L’Afrique projette moderniser son réseau ferroviaire d’ici 2040

 

 

Réuni depuis le 13 mars à Lomé, le Comité technique spécialisé (CST) de l’Union africaine (UA) sur les transports, l’énergie, les infrastructures et le tourisme, s’est planché sur le projet d’utilisation des trains à grande vitesse en matière de transport ferroviaire d’ici 2040.

Selon Jésus Niazaire, consultant ferroviaire et représentant de l’Union internationale des chemins de fer (UIC), l’état des voies ferrées et l’interconnexion entre les chemins de fer existants en Afrique est vétuste et très faible certes, mais ce projet de grande vitesse est un « rêve » qui doit devenir réalité. « Mais avant elle, il faut qu’on arrive à une vitesse  raisonnable, 120 km qu’avait retenue l’Union africaine des chemins de fer », a-t-il ajouté.

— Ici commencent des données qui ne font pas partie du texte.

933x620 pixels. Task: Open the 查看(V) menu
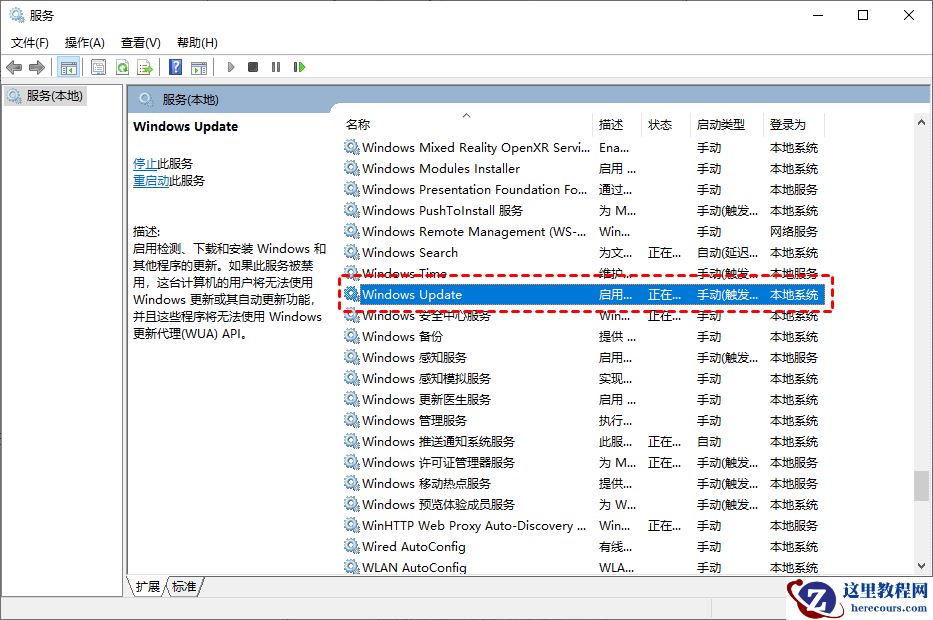140,42
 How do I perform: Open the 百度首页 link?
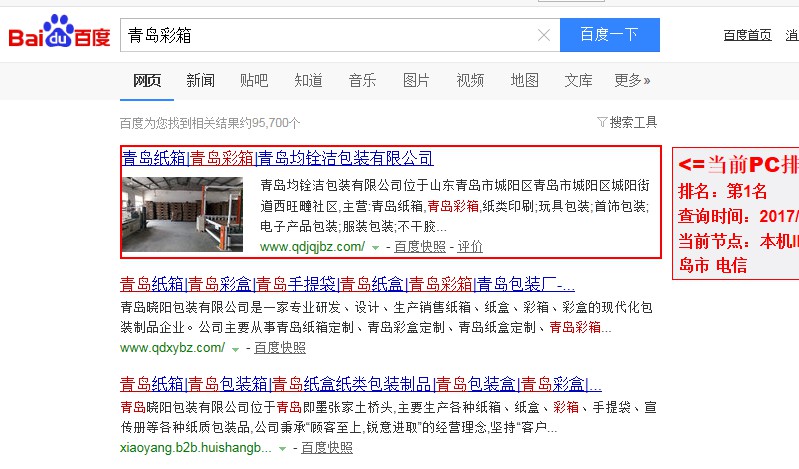747,35
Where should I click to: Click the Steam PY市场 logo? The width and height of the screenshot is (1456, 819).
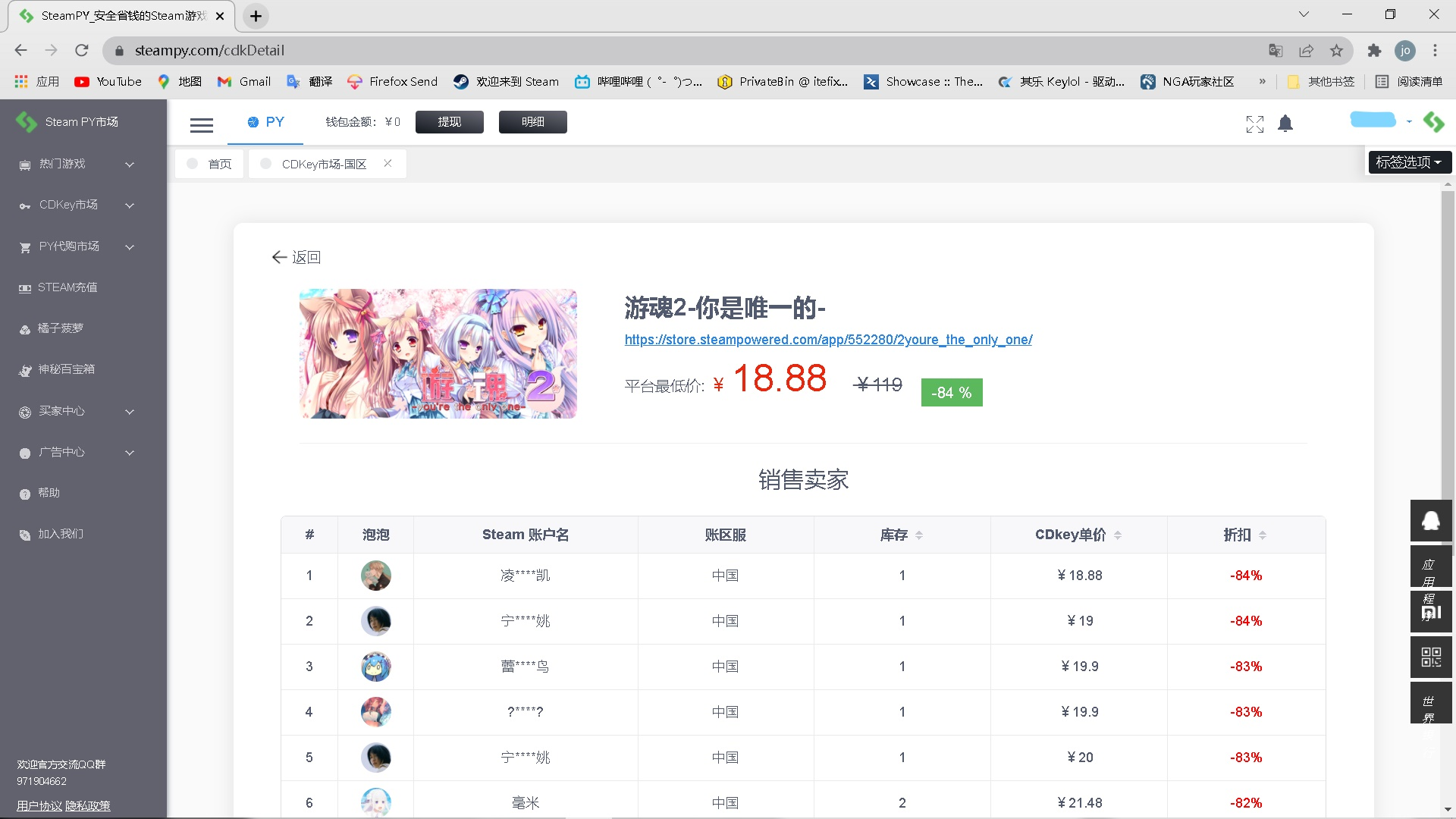tap(68, 122)
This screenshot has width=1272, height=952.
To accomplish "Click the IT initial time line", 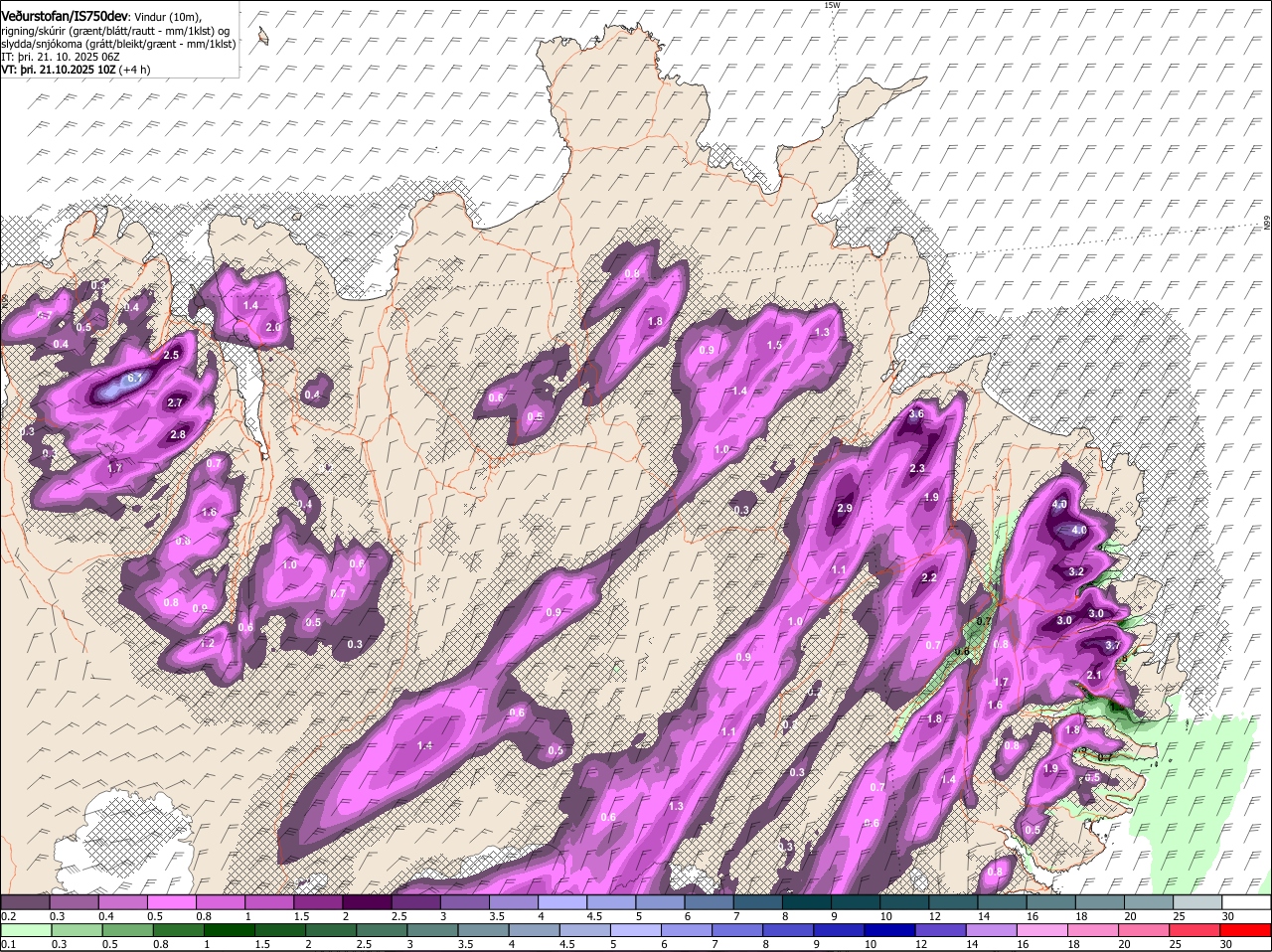I will (62, 56).
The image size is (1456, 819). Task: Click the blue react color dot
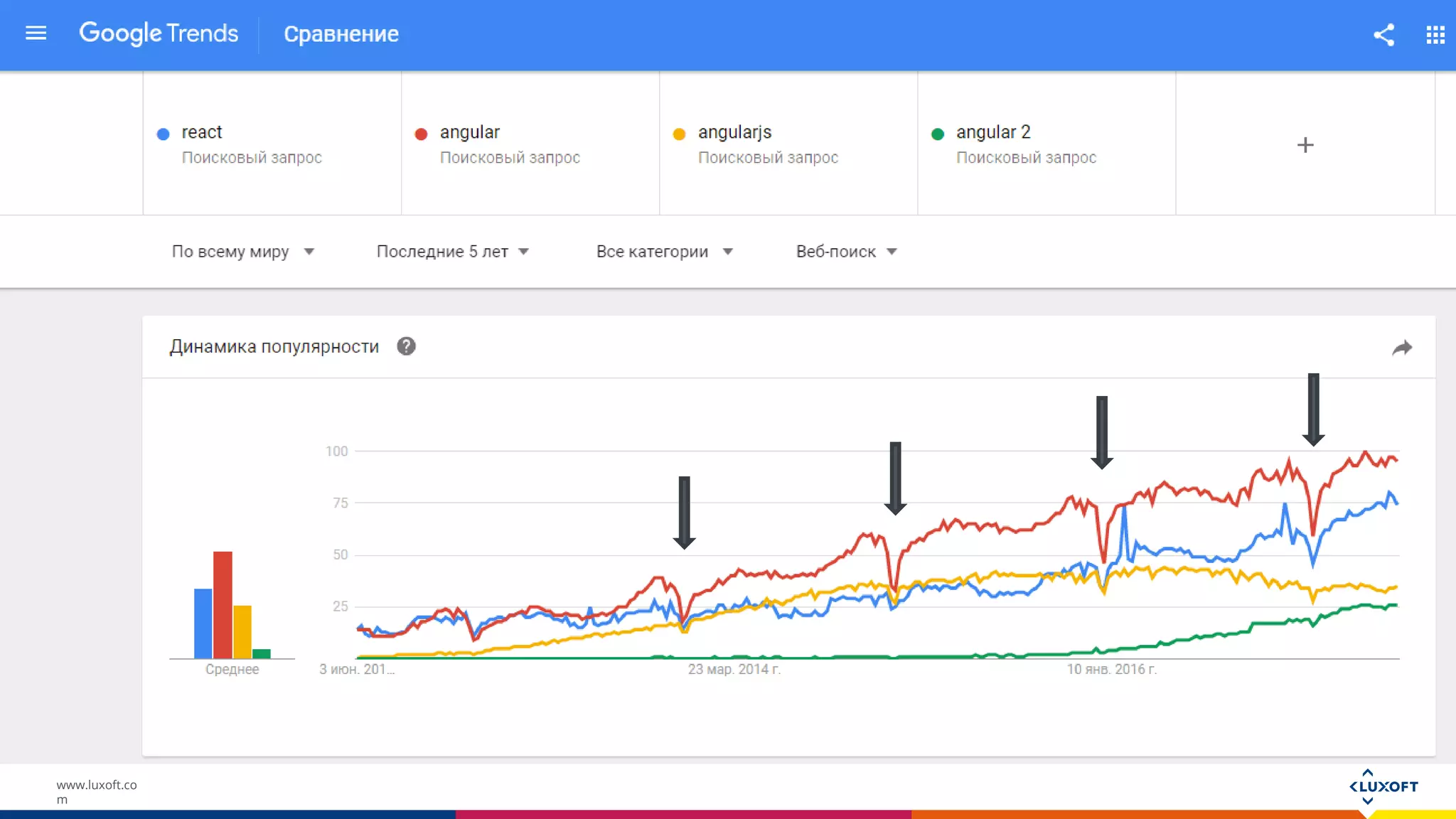pyautogui.click(x=163, y=134)
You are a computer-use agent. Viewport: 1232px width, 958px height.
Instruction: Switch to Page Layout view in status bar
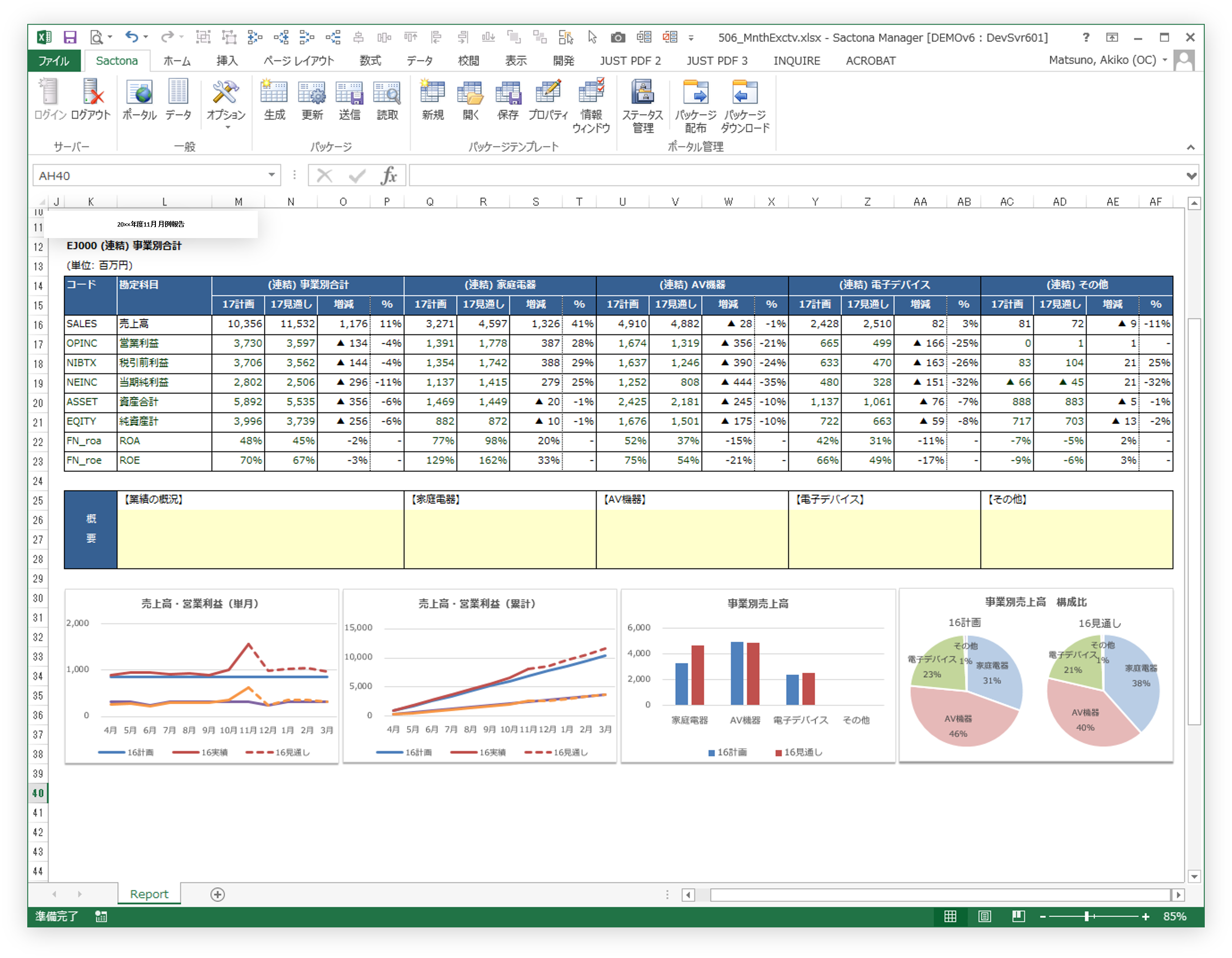(984, 916)
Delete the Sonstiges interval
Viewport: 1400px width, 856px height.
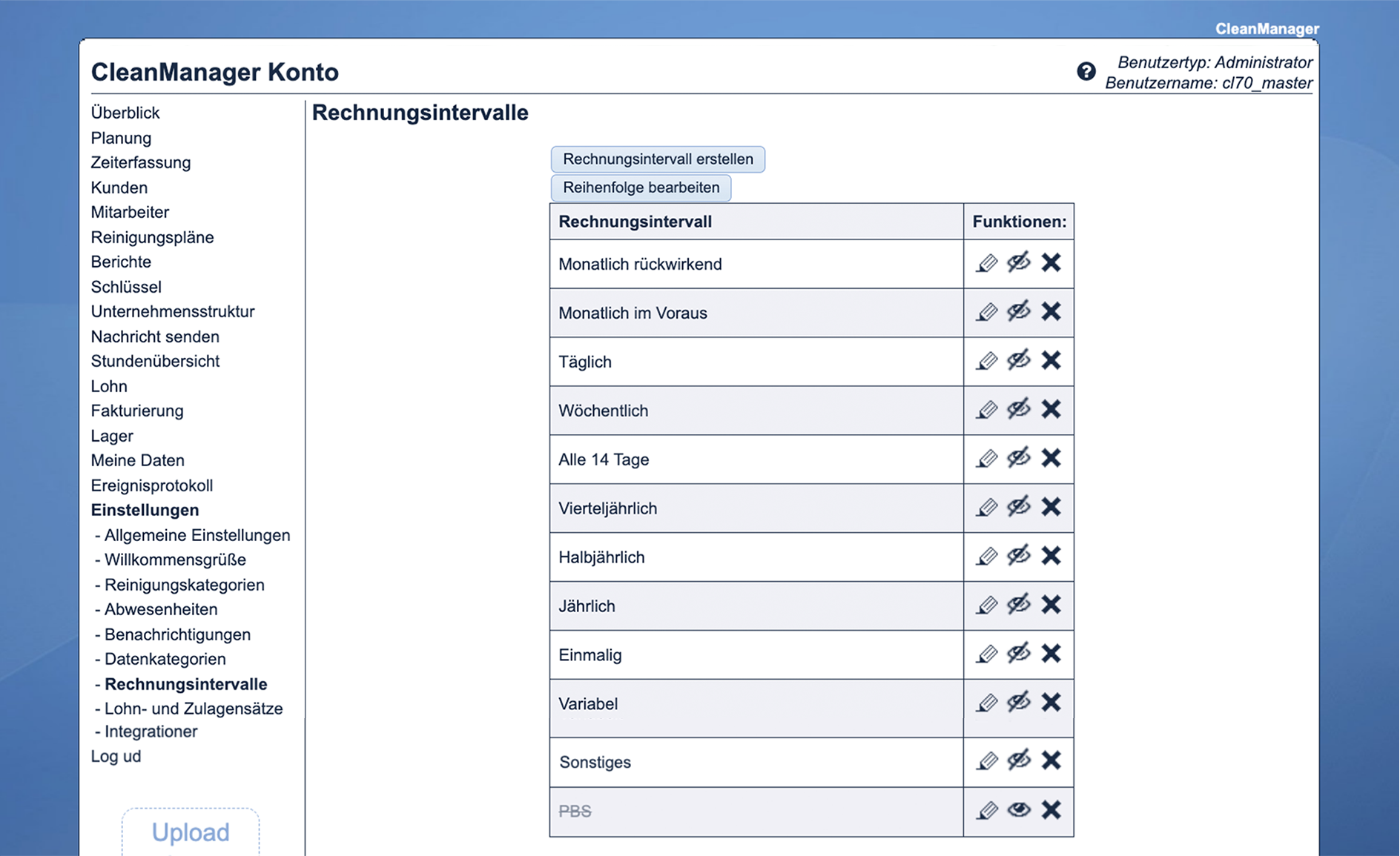(x=1051, y=761)
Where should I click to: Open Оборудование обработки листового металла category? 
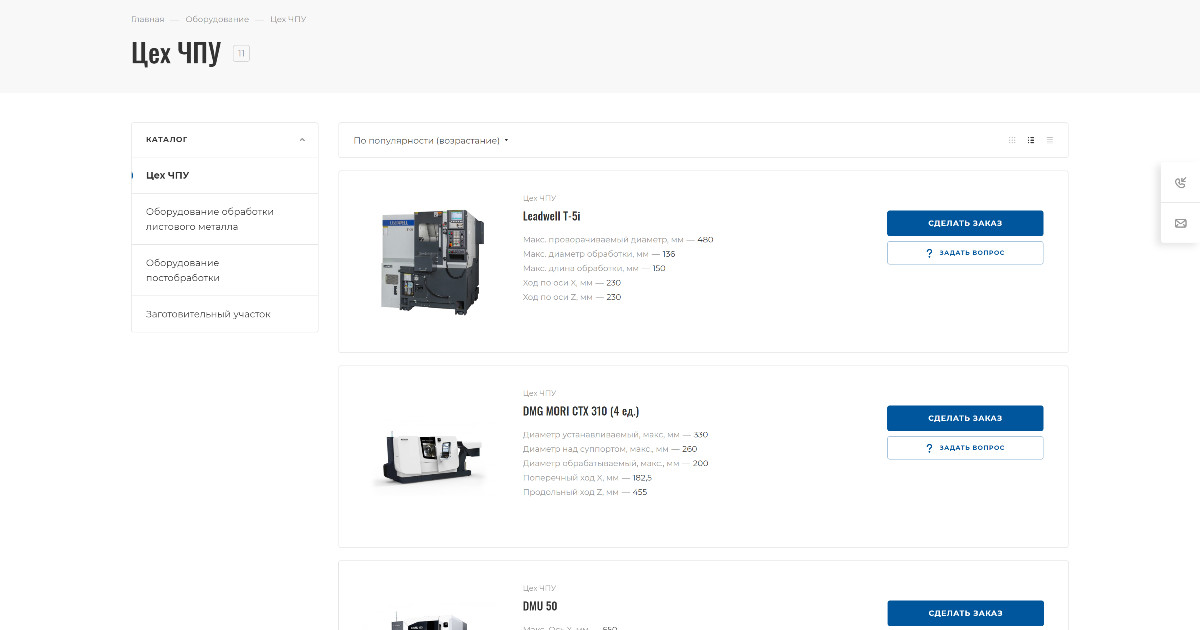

Au préalable, cette évolution va être possible si seulement si les Etats africains se lancent dans des travaux de réhabilitation du réseau ferroviaire existant et aussi travaillent à augmenter progressivement de moitié la vitesse maximale qui est de 160 km l’heure.

Il y a de cela quatre ans au Togo, le chef de l’Etat avait lancé un vaste programme de revalorisation du chemin de fer dénommé « Togo Invest Corporation ». Mais force est de constater que, ce projet peine à prendre corps.

Le consultant de l’UIC estime également que chaque Etat doit pouvoir trouver une politique pour faire avancer les choses, cela démontrera l’intérêt que le projet aura suscité.